Files
wazero/internal/engine/compiler/RATIONALE.md
2022-12-23 13:38:55 +09:00

86 lines
4.0 KiB
Markdown

# Compiler engine
This package implements the Compiler engine for WebAssembly *purely written in Go*.
In this README, we describe the background, technical difficulties and some design choices.
## General limitations on pure Go Compiler engines
In Go program, each Goroutine manages its own stack, and each item on Goroutine
stack is managed by Go runtime for garbage collection, etc.
These impose some difficulties on compiler engine purely written in Go because
we *cannot* use native push/pop instructions to save/restore temporary
variables spilling from registers. This results in making it impossible for us
to invoke Go functions from compiled native codes with the native `call`
instruction since it involves stack manipulations.
*TODO: maybe it is possible to hack the runtime to make it possible to achieve
function calls with `call`.*
## How to generate native codes
wazero uses its own assembler, implemented from scratch in the
[`internal/asm`](../../asm/) package.

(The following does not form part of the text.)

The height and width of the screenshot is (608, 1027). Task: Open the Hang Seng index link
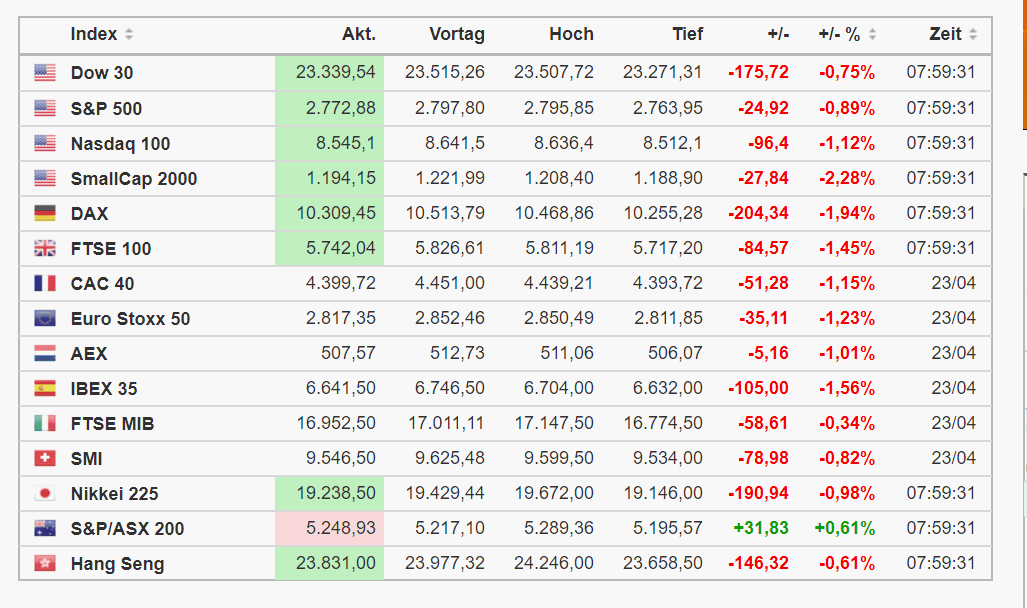(x=117, y=564)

The primary rationale are wazero's zero
dependency policy, and to enable concurrent compilation (a feature the
WebAssembly binary format optimizes for).
Before this, wazero used [`twitchyliquid64/golang-asm`](https://github.com/twitchyliquid64/golang-asm).
However, this was not only a dependency (one of our goals is to have zero
dependencies), but also a large one (several megabytes added to the binary).
Moreover, any copy of golang-asm is not thread-safe, so can't be used for
concurrent compilation (See [#233](https://github.com/tetratelabs/wazero/issues/233)).
The assembled native codes are represented as `[]byte` and the slice region is
marked as executable via mmap system call.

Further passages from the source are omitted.